» Problem requirements
Reproduce the records exactly, but not the pictures.

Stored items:
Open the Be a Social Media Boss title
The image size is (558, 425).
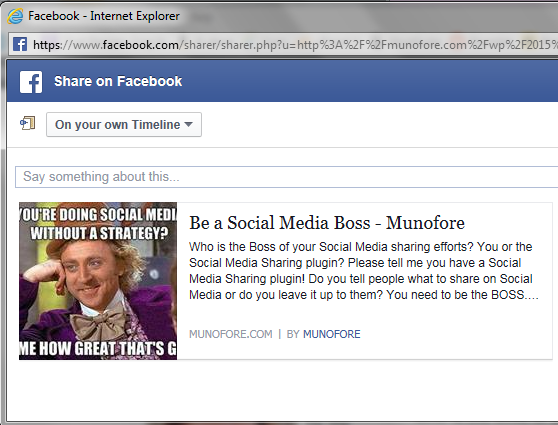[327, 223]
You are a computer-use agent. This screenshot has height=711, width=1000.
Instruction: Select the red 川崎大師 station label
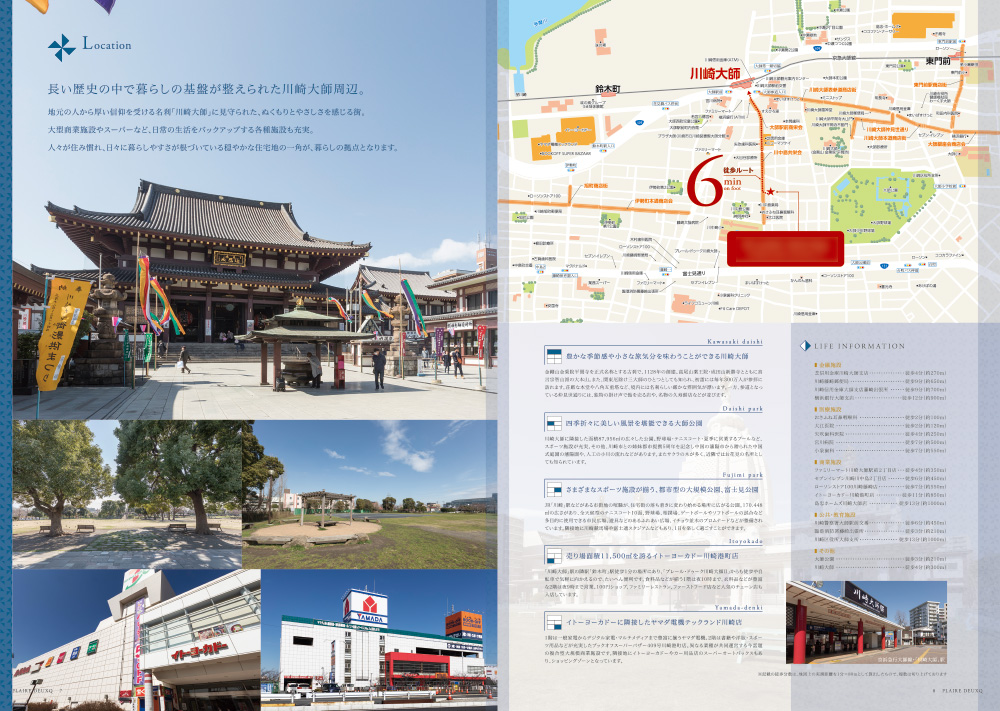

» Response
Open the Be a Social Media Boss title
The image size is (558, 425).
[327, 223]
You are a computer-use agent. This screenshot has height=711, width=1000.
Instruction: Select the red 川崎大師 station label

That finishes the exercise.